Problematisch war vor allem, dass Teile des Sortiments als innenstadtrelevant gelten. Damit stellte sich die Frage, ob ein großer Sportmarkt am Stadtrand Kaufkraft aus der Innenstadt abziehen könnte. Deshalb musste die Stadt ein sogenanntes Zielabweichungsverfahren beim Land beantragen. Erst 2020 lag dafür ein positiver Bescheid vor. Danach wurden die Planungen erneut angepasst.
Auch der Höffner-Neubau war Teil dieser langjährigen Debatte. Gemeinsam sollen Möbelmarkt und Sportfachmarkt den bestehenden Handelsschwerpunkt Schutow erweitern. Kritiker, darunter Vertreter von IHK, Handelsverband und Citykreis sowie Teile der Politik, warnten allerdings immer wieder vor möglichen Folgen für den innerstädtischen Einzelhandel.
Krieger-Gruppe verpflichtet sich zu Höffner-Projekt
Die Stadt rechnet derzeit damit, den Satzungsbeschluss im ersten Halbjahr 2027 herbeizuführen. Voraussetzung sei, dass durch die weitere Beteiligung keine Änderungen am Planentwurf notwendig werden. Für Erschließung, Hochbau und Eröffnung sei anschließend der Bauherr verantwortlich. Damit bleibt die von Decathlon angestrebte Eröffnung Anfang 2028 ambitioniert. Ausgeschlossen ist sie nach dem derzeitigen Planungsstand allerdings nicht.

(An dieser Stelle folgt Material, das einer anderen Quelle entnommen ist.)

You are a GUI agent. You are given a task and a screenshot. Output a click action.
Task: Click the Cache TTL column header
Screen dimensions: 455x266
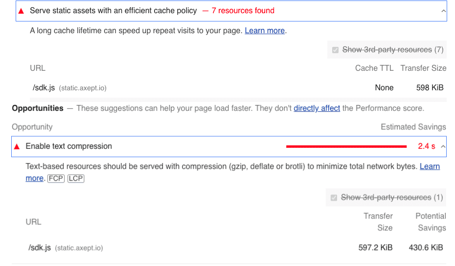click(x=374, y=68)

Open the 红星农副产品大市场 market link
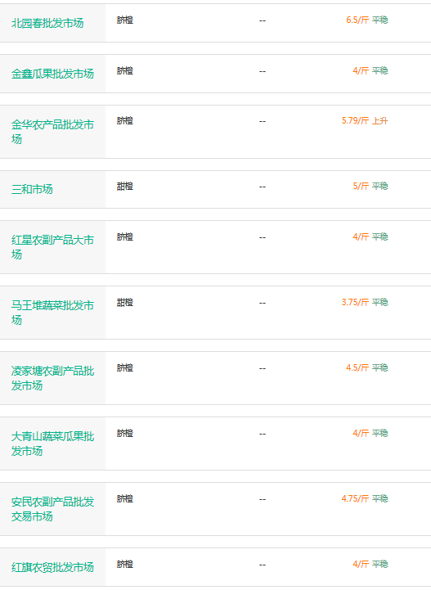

Noch sind laut der Stadt Rostock zudem einzelne Fragen nicht abschließend geklärt. So laufen zwischen Rostock und dem Bauherrn derzeit Abstimmungen zur Erschließung sowie zum Arten- und Naturschutz. Die Ergebnisse sollen nach einer Einigung vertraglich festgeschrieben werden.